TEXT SEGMENT -
· · ·
CD Peacock
- Industry: Retail
- Founded: 1837; 189 years ago
- Headquarters: Chicago, Illinois, United States
- Products: Jewelry
- Owner: Seymour Holtzman
- Website: cdpeacock.com

= C.D. Peacock =

American retail jewelry store

CD Peacock, originally established as The House of Peacock, is a Chicago-based retail jewelry store founded in 1837 by Elijah Peacock. The company is Chicago's oldest existing retailer.

== History ==
The company survived the Great Chicago Fire, despite its location in the middle of the city, as all of its merchandise was kept in a fireproof safe. In 1889, Charles Daniel Peacock Sr. assumed control of the business and changed the name to the current C.D. Peacock. They issued their first retail catalog in 1893, which coincided with the World's Columbian Exposition. Later, company president Walter C. Peacock became an important figure in Chicago and Illinois sporting circles.
· · ·
TASK OBJECTIVE -
Answer these questions using the text about CD Peacock:
(a) Who founded the company?
(b) In which city is the company headquartered?
(c) In what year did the company issue its first retail catalog?
The entries that follow are separate from the text about CD Peacock.

[Stored items]
· · ·
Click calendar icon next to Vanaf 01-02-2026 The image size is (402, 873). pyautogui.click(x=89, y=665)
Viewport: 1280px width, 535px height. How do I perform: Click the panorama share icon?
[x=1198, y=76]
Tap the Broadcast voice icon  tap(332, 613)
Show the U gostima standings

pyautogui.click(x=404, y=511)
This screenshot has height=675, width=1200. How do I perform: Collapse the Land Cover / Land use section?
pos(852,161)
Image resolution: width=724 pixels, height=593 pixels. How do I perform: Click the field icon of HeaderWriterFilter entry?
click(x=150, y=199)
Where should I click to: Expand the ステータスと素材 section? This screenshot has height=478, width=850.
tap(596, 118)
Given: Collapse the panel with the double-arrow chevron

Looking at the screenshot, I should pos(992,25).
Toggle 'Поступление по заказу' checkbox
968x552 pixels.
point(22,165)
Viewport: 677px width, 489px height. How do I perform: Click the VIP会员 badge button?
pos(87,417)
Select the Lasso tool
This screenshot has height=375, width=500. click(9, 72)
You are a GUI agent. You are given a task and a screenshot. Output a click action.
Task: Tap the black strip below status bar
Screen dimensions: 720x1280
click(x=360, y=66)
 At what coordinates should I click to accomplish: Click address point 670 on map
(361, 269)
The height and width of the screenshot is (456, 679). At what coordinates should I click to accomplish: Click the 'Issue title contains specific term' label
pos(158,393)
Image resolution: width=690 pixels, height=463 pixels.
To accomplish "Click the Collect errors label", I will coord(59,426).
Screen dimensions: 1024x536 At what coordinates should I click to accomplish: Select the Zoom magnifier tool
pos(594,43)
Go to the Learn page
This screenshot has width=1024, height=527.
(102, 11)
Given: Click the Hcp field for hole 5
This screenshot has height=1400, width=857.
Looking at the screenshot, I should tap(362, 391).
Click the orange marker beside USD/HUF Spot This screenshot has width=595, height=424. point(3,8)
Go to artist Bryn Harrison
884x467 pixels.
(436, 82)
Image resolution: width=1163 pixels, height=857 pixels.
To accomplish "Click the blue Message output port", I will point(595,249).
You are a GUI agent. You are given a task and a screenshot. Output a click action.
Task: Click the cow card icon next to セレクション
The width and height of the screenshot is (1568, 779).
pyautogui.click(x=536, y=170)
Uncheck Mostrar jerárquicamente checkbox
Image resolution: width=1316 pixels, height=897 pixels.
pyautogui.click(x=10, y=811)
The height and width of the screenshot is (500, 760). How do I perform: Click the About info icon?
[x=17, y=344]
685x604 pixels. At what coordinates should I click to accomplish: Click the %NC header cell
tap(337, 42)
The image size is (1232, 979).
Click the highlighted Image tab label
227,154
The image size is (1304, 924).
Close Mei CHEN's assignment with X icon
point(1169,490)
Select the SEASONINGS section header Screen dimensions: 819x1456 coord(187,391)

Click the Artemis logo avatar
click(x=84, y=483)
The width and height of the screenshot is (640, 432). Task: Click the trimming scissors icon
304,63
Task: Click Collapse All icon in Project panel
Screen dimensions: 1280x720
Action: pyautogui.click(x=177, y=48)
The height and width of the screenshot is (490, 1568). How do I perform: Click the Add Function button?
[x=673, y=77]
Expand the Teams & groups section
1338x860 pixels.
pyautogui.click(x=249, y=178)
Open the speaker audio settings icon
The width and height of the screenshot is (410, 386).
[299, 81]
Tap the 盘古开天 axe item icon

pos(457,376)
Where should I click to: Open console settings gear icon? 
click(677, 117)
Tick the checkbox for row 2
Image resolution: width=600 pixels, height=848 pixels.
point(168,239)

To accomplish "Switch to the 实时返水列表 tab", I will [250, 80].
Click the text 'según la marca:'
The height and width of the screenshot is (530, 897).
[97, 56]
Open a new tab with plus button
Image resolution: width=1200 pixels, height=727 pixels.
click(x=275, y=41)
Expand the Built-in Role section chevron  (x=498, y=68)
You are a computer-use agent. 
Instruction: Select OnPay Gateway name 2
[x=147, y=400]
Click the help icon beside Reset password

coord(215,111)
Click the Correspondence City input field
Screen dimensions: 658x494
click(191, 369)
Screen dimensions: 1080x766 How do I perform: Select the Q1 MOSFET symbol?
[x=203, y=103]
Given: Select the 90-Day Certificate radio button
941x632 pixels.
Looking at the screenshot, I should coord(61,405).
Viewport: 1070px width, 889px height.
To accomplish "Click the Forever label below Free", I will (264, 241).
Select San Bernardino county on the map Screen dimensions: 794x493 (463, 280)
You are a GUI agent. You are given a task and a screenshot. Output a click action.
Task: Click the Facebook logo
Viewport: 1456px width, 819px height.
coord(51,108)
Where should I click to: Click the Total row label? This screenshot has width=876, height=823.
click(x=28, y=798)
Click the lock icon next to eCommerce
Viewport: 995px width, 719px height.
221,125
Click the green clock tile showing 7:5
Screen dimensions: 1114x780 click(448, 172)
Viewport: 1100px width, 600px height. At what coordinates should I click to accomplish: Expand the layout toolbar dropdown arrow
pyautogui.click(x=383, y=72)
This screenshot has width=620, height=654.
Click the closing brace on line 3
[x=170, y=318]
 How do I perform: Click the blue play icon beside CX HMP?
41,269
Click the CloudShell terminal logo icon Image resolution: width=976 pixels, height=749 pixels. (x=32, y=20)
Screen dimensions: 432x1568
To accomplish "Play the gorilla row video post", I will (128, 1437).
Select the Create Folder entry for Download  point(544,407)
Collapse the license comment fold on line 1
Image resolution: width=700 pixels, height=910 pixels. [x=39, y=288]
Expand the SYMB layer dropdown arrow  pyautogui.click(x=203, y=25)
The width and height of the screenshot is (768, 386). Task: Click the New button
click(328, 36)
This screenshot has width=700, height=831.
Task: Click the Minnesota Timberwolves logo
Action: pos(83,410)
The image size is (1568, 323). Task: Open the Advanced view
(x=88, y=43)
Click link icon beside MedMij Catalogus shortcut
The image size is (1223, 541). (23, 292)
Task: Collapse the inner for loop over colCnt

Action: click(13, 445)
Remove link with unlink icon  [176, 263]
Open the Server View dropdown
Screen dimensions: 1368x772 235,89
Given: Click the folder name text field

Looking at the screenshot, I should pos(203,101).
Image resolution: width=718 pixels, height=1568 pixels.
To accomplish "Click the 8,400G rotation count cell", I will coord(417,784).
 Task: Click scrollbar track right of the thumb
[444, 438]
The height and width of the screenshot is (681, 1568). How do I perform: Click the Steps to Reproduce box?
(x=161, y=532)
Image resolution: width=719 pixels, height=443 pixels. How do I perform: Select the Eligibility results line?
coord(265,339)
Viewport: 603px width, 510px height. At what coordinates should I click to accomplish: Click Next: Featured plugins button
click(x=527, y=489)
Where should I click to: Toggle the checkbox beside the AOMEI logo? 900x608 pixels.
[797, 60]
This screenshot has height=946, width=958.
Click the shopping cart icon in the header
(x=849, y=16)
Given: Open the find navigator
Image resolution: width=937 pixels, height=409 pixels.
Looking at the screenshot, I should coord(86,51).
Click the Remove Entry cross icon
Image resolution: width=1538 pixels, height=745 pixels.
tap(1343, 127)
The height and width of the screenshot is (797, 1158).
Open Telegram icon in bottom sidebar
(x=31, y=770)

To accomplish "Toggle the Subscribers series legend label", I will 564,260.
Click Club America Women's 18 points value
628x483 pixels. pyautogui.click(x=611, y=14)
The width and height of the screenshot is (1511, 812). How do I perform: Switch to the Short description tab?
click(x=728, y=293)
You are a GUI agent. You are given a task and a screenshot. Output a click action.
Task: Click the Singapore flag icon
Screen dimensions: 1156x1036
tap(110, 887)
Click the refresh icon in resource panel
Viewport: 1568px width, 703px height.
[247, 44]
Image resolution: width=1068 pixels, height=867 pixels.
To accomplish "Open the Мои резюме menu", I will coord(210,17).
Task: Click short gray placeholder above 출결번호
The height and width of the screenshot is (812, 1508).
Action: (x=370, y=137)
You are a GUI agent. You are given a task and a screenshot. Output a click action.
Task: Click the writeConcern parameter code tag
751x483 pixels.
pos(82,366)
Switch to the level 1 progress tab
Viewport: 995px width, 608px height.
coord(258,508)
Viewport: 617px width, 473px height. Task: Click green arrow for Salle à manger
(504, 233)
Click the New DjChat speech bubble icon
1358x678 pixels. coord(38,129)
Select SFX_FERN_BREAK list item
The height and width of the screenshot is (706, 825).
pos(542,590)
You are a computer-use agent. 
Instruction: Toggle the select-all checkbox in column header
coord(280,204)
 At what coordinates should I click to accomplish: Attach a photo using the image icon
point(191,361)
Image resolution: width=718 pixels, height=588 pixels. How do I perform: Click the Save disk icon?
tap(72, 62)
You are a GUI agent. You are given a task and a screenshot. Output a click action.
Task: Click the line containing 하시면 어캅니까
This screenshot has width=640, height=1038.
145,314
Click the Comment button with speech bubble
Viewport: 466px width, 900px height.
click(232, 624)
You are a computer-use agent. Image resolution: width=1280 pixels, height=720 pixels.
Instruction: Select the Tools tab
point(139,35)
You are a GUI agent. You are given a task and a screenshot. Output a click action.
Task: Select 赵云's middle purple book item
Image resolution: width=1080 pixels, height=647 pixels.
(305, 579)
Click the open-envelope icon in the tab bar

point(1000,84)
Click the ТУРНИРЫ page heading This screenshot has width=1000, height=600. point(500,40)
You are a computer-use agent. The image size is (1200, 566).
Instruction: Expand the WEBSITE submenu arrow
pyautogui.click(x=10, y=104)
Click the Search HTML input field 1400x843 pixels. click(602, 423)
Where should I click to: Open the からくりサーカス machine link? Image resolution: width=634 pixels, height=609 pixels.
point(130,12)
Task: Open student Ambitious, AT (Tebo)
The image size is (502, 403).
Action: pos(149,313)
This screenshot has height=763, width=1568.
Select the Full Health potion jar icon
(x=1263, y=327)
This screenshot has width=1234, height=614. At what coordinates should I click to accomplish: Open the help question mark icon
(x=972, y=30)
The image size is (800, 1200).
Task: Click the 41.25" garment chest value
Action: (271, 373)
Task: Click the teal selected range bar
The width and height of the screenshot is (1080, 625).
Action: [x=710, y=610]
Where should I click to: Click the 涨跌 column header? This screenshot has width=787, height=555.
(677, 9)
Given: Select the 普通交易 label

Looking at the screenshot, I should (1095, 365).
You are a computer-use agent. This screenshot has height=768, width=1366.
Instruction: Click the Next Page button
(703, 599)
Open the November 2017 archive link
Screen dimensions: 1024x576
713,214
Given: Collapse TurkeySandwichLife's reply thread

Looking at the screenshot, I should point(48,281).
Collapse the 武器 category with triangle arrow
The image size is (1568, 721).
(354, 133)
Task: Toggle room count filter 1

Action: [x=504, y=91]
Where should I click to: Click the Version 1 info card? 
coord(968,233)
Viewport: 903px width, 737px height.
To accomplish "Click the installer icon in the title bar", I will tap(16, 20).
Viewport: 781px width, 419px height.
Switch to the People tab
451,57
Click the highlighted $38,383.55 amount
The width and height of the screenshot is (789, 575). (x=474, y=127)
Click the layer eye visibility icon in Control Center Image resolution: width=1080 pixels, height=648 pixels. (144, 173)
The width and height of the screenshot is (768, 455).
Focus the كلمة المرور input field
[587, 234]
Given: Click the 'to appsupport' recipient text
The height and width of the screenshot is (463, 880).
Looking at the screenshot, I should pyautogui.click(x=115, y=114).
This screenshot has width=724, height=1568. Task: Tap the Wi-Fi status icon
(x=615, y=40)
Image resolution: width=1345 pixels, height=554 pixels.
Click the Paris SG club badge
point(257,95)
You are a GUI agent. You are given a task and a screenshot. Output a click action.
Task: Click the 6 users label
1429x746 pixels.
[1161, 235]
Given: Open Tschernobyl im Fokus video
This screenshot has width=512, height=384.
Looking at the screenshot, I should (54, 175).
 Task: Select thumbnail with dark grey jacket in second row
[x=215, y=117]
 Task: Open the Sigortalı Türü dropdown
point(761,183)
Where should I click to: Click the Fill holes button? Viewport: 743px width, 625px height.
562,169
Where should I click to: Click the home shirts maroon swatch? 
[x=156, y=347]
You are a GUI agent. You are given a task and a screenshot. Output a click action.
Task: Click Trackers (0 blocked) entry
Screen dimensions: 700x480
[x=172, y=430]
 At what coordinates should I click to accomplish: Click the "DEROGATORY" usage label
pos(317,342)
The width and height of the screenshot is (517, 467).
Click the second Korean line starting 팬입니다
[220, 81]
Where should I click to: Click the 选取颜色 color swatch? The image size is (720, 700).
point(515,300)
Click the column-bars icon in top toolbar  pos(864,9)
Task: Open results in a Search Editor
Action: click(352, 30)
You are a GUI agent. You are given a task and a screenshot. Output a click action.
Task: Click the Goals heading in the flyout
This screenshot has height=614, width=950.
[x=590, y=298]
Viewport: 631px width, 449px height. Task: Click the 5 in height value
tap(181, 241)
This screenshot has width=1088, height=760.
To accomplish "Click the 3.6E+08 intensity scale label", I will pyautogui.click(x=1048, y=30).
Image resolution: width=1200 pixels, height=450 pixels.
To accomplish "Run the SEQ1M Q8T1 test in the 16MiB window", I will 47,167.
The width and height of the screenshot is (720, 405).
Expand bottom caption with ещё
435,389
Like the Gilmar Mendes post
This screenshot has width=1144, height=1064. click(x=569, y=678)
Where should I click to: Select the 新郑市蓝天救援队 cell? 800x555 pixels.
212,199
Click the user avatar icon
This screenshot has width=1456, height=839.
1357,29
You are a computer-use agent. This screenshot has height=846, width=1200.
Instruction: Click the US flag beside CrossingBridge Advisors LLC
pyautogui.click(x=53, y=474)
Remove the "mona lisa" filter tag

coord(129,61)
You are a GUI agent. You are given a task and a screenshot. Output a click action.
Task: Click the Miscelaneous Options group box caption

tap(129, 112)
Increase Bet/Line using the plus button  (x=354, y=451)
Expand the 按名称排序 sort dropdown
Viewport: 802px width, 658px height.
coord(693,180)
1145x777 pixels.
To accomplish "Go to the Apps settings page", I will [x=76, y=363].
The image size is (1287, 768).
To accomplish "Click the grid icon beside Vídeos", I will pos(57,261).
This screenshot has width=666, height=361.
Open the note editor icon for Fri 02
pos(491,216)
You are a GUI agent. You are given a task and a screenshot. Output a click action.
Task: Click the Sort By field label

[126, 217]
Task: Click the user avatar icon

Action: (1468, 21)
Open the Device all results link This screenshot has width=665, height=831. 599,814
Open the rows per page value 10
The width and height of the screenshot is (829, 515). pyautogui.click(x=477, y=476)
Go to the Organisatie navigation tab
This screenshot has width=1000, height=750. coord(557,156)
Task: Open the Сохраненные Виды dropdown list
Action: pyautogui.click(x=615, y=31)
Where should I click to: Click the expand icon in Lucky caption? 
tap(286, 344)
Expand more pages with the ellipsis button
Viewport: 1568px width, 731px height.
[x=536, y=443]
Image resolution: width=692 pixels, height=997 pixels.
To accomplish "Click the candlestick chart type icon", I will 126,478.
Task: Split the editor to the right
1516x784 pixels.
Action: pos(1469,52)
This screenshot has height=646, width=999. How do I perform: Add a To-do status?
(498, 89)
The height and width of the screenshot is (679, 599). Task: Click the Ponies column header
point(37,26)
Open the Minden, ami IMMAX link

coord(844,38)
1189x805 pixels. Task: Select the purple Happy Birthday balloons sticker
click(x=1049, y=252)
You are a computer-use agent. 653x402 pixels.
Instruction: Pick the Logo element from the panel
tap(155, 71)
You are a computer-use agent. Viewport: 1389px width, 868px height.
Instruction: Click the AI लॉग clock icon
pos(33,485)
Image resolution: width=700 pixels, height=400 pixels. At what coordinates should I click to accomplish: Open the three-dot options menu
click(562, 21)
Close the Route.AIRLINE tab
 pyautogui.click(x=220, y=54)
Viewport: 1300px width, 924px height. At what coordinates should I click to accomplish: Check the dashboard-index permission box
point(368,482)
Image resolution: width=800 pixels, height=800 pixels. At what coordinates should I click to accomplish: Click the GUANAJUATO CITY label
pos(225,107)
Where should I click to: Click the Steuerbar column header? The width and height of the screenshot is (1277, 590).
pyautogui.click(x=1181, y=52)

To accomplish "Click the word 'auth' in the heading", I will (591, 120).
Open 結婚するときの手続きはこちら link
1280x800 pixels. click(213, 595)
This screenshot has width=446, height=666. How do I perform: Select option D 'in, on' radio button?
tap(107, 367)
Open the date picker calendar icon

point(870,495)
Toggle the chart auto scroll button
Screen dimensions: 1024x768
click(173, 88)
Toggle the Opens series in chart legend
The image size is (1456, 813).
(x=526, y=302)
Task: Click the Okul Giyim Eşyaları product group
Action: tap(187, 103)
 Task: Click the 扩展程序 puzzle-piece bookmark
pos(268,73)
· · ·
TASK RESULT -
(a) Elijah Peacock
(b) Chicago
(c) 1893